1937 MG VA Drophead Coupé Project Registration no. EAU 77 Chassis no. VA 0672 Engine no. A16127D
Launched at the 1936 Motor Show, the VA was the second all-new MG model to be introduced following the company's acquisition by Morris Motors and its subsequent reorganisation. It was a scaled-down version of the SA, first seen the previous year, which had caused a certain amount of consternation amongst enthusiasts who feared an abandonment of virtues embodied by the marque's nimble sports cars. They need not have worried, for although based on the Wolseley Super Six and aimed at the luxury car market, the SA received sufficient input from MG founder and designer Cecil Kimber to transform it into a car worthy of the famous octagon badge. Likewise the VA, or 1½-Litre, which shared its 1,548cc four-cylinder overhead valve engine with the Morris 12/4 and Wolseley 12/48. As installed in the VA, this unit featured twin SU carburettors and produced 54bhp, but as the car weighed over a ton, acceleration was necessarily leisurely. Nevertheless, the VA could cruise comfortably at 60mph and had a genuine top speed of over 75mph with more to come from the tourer with the windscreen folded flat. Synchromesh made its appearance on 3rd and top gears - the first time that this innovation had been seen in an MG saloon. A Tickford-bodied drophead coupé and Charlesworth-bodied open tourer completed the range. By the time production ceased in 1939, 2,407 VAs of all types had left the factory.

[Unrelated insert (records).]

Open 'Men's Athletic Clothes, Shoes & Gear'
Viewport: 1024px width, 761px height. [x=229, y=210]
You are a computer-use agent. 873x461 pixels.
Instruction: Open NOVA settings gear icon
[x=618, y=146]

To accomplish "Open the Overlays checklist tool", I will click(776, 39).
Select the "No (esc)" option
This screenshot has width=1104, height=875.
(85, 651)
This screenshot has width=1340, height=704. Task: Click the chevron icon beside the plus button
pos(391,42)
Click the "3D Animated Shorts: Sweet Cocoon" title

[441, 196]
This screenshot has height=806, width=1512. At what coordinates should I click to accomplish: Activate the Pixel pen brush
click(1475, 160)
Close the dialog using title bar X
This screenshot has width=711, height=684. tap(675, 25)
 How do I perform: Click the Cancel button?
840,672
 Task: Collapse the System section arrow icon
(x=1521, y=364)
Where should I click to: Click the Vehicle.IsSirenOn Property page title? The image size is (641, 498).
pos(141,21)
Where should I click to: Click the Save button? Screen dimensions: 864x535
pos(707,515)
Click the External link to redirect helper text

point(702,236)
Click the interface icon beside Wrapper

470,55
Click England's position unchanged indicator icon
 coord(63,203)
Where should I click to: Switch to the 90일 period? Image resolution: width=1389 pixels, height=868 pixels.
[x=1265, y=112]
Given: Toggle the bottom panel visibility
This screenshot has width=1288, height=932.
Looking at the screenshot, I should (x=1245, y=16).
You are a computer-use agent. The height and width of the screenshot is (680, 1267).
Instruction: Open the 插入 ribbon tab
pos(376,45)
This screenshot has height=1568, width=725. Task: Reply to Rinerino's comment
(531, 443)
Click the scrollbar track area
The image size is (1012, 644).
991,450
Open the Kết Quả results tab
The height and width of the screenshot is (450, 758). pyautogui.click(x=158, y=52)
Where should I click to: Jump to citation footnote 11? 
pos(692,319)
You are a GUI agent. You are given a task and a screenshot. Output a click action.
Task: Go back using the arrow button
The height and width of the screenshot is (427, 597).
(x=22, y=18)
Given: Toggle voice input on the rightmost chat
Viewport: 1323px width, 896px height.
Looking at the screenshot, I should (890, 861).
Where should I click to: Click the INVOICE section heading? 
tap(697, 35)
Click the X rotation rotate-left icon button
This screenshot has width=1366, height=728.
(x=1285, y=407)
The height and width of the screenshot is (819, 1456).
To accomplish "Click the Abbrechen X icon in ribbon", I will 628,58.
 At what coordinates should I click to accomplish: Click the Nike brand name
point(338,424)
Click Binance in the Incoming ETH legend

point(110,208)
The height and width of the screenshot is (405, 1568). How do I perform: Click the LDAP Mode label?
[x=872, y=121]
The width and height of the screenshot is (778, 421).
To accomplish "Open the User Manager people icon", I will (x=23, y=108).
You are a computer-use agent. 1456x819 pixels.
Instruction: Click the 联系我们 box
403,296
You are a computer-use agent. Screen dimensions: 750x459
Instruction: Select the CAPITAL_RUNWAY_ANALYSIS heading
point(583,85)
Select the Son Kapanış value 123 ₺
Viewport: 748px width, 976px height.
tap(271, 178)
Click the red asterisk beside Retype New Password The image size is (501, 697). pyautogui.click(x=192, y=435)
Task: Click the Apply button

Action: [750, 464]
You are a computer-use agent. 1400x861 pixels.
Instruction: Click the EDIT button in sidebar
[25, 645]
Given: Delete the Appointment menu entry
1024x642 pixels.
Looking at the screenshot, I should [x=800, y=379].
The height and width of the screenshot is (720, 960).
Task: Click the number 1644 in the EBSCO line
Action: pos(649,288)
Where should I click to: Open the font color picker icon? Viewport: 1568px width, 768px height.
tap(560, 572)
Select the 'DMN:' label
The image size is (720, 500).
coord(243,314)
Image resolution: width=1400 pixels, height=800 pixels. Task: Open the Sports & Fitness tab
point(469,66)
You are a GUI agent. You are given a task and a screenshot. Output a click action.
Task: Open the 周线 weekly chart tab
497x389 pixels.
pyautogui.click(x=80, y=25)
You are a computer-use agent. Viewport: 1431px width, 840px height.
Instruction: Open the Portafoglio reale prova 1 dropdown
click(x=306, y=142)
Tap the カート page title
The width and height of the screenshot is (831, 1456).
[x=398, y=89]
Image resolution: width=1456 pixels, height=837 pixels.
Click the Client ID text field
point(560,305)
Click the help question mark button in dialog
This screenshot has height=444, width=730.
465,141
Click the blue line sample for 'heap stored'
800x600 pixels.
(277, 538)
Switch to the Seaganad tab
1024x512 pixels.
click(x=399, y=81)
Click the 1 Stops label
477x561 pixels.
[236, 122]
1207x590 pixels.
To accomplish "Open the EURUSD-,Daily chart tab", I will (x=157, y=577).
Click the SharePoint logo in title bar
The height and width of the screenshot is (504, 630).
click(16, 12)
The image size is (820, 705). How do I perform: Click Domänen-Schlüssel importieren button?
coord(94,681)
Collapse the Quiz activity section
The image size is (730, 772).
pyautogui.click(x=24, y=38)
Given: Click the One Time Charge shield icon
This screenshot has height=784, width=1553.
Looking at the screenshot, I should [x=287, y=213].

This particular VA, chassis number '0672', was purchased by the vendor's father in June 1970 from Harlaxton Motors near Grantham, Lincolnshire and has always been kept garaged. Some work was carried out and the car put back on the road, then later in the 1970s some bodywork restoration was undertaken. However, with funds limited the MG was taken off the road, its owner's aim being to fully restore it progressively, as and when money became available. In 1983/4, the body was extensively refurbished and the engine totally rebuilt, together with (it is believed) the clutch, carburettors, starter motor and dynamo. The car was driven back by the vendor from the garage where the work was done - a distance of approximately 10 miles - before it went back into his father's garage.
With its owner's health failing, completion of the rebuild was slow, and he passed away in 1996 half way through restoring the braking system. The vendor inherited the car and always intended to complete the restoration but has never had enough time, hence the decision to sell. Finished in British Racing Green with matching leather interior, this rare MG soft-top is offered requiring completion and is sold strictly was viewed. Accompanying documentation consists of sundry restoration invoices, old-style logbook and Swansea V5. The provision of trafficators is the only notified deviation from factory specification.